## Passage for review:

[Start of Attachment]

Sellers have always spent a great deal of time, money and energy trying to find ways to influence buyers’ decisions. Now, thanks in part to the increasing accessibility of functional magnetic resonance imaging (fMRI), marketing executives are hoping to use neuroscience to design better selling techniques. If the media hype is to be believed, then fMRI is being exploited by savvy consulting companies intent on finding ‘the buy button in the brain’, and is on the verge of creating advertising campaigns that we will be unable to resist.
A more skeptical view of neuromarketing is that cognitive scientists, many of whom watched from the sidelines as their molecular colleagues got rich, are now jumping on the commercial bandwagon. According to this view, neuromarketing is little more than a new fad, exploited by scientists and marketing consultants to blind corporate clients with science.
What is the science behind all this fuss? In one widely discussed (but still unpublished) study, Read Montague, at Baylor College of Medicine in Houston, used fMRI to study cola preferences. Montague found that when subjects rated Pepsi or Coke in a blind test, activity in the ventral medial prefrontal cortex correlated with their stated preferences. However, if subjects were told that one of the samples was Coke, they were more likely to prefer it, and this change in preference was accompanied by increased activity in other brain areas thought to be involved in reward. When the sample was identified as Pepsi rather than Coke, however, this produced neither a behavioral shift nor a change in brain activity. These results have been interpreted as reflecting neural correlates of Coca-Cola’s brand effect, which, as marketers know, can powerfully affect consumer choice.
In another experiment, sponsored by carmaker DaimlerChrysler at the University Clinic of Ulm, Germany, researchers used fMRI to scan men as they looked at pictures of cars and rated their attractiveness (Erk, S.et al., Neuroreport 13, 2499−2503; 2002). Predictably, the subjects were more attracted to sports cars than to limousines or small cars, and the sports cars elicited greater activity in brain reward areas. Other groups are applying similar techniques to movies and even political advertisements; for example, another unpublished study at the University of California, Los Angeles recently reported that Democrats and Republicans differ in their neural responses to campaign commercials showing images of the 9/11 terrorist attacks.
It should come as no surprise that some companies have seen a business opportunity in these studies and others like them. Neuromarketing advocates argue that brain activity is a much better measure of how people feel about products than are traditional focus groups or surveys, which are notoriously unreliable. People’s stated responses may not reflect their actual buying patterns, and it is difficult for a survey to capture the emotional reasons underlying consumer preferences. Brain imaging offers the promise of overcoming these limitations by measuring people’s direct responses to products, and—at least in theory—allowing companies to adjust the advertising strategy or the product itself to maximize its appeal to consumers.
One of the first to jump on this bandwagon was BrightHouse, an Atlanta-based marketing consultant firm, which recently set up the Institute for Thought Sciences in collaboration with Emory University addiction researcher Clint Kilts, with the intention of harnessing neuroscience for the purpose of market research. Similarly, Neurosense Inc. in Oxford, UK uses a combination of brain imaging and behavioral testing to provide clients with guidance about consumer thought and behavior, according to company chairman Michael Brammer.

[End of Attachment]

## Supplied records:
[Start of Attachment]

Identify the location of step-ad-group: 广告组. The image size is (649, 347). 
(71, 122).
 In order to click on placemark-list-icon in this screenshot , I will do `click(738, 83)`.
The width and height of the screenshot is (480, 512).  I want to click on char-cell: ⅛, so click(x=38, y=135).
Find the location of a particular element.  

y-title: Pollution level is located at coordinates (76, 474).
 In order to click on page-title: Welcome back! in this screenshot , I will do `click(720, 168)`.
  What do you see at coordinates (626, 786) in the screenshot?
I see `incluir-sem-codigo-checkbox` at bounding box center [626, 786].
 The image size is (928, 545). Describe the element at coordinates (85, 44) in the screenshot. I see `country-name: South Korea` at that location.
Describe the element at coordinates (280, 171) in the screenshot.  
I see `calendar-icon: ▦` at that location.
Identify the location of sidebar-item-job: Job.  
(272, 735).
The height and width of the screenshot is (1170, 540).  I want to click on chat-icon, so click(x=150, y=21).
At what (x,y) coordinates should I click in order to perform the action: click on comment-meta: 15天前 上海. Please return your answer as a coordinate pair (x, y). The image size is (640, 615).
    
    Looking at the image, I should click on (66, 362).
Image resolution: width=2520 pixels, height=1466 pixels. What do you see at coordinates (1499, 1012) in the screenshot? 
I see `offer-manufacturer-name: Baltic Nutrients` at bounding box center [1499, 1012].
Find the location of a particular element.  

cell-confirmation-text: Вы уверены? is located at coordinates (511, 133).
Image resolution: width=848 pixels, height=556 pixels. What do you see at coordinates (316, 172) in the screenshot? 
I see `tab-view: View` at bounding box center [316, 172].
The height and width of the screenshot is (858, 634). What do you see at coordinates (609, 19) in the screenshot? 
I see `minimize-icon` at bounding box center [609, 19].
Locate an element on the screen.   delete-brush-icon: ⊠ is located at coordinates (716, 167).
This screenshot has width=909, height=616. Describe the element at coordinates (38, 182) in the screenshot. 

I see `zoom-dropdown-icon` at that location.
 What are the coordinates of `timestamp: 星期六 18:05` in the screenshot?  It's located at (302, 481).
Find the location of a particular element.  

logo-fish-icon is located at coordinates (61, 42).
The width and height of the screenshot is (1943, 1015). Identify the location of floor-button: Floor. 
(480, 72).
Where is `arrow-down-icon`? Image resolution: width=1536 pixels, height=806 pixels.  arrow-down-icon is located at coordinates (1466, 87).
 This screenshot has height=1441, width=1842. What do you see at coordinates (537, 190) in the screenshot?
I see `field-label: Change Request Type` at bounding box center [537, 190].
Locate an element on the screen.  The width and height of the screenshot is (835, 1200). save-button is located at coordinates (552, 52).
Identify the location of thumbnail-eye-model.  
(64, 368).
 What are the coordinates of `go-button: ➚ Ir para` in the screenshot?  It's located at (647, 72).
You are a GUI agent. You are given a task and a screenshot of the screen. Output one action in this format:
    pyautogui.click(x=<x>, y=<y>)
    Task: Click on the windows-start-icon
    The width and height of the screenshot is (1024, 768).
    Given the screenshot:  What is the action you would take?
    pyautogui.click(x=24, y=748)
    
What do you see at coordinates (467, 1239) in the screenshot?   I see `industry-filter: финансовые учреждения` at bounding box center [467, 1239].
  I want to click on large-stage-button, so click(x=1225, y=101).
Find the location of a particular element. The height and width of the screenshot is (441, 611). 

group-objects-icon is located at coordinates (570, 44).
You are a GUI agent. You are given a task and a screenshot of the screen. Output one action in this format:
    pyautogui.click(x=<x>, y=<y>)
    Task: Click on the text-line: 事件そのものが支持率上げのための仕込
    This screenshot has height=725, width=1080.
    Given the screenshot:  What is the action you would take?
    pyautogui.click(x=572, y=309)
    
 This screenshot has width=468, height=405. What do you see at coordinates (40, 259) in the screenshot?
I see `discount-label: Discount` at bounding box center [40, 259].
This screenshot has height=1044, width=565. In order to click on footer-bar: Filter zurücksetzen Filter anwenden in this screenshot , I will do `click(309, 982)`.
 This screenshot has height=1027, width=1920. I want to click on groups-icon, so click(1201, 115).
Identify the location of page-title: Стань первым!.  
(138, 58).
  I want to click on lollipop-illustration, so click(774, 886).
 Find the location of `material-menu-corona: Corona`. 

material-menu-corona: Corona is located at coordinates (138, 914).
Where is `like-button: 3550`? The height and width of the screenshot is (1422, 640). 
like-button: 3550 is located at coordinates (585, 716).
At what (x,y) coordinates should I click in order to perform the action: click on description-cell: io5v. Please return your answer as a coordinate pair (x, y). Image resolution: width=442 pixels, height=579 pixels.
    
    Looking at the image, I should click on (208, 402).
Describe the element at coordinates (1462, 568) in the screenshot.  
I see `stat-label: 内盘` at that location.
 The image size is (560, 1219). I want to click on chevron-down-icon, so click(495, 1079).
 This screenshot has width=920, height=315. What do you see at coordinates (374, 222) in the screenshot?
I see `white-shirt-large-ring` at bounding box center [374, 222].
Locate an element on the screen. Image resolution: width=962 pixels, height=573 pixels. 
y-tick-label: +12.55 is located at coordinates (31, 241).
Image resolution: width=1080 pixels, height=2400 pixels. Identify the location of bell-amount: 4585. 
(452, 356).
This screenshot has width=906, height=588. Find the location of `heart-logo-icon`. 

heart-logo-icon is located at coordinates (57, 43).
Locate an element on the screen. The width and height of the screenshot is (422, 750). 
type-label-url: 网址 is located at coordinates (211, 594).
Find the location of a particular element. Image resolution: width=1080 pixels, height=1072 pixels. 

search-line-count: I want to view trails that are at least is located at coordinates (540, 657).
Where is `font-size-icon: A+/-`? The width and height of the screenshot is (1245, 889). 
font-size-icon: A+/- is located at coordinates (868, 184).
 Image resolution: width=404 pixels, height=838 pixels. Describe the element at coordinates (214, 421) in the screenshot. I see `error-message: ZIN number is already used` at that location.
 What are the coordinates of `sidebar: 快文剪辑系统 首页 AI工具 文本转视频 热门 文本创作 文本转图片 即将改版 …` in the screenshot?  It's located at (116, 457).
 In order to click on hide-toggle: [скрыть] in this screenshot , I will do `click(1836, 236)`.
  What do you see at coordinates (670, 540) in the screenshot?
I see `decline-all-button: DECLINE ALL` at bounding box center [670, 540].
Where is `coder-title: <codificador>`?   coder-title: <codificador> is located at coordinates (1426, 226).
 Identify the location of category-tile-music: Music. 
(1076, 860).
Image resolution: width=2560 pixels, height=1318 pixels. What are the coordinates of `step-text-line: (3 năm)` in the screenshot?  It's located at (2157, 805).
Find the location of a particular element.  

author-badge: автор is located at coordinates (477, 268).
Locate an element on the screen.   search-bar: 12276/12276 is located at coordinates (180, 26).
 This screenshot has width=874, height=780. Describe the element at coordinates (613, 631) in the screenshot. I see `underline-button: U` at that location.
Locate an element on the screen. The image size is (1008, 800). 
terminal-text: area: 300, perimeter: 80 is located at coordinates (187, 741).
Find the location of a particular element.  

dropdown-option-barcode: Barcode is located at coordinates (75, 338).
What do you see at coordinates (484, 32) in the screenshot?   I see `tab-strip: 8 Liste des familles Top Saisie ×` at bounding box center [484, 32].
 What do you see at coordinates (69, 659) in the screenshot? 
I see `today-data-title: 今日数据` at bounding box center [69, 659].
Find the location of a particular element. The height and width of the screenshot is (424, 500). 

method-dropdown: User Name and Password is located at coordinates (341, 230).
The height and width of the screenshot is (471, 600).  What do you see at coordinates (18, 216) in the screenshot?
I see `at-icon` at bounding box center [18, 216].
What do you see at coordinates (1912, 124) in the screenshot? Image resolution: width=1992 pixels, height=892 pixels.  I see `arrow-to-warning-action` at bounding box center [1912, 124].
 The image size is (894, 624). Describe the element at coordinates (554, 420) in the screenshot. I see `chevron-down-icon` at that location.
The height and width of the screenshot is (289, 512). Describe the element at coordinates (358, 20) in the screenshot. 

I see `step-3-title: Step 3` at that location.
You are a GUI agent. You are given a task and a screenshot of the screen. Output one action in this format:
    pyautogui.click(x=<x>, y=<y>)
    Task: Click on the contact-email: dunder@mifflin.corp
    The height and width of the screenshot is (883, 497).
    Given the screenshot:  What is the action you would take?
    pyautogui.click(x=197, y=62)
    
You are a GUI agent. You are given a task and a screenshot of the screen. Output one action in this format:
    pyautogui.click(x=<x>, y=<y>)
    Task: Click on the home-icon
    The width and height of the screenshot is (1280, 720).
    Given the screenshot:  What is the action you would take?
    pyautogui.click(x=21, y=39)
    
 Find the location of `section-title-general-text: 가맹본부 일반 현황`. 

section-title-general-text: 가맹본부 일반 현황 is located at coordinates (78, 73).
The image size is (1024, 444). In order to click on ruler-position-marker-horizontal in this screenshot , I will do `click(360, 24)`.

[End of Attachment]

## Exercise requirements:
(A) According to the neuromarketing passage, where was the car experiment sponsored by DaimlerChrysler carried out?
(B) For each statement, say whether it agrees with the neuromarketing passage, and quote the words that decide it.
(i) Read Montague's cola study has been published.
(ii) The men in the car experiment were more attracted to sports cars than to limousines or small cars.
(iii) Neurosense Inc. is based in Atlanta.
The rows have no connection to the neuromarketing passage.

## Solutions:
(A) At the University Clinic of Ulm, Germany.

(B)
(i) No: "In one widely discussed (but still unpublished) study, Read Montague, at Baylor College of Medicine in Houston, used fMRI to study cola preferences."
(ii) Yes: "Predictably, the subjects were more attracted to sports cars than to limousines or small cars."
(iii) No: "Neurosense Inc. in Oxford, UK"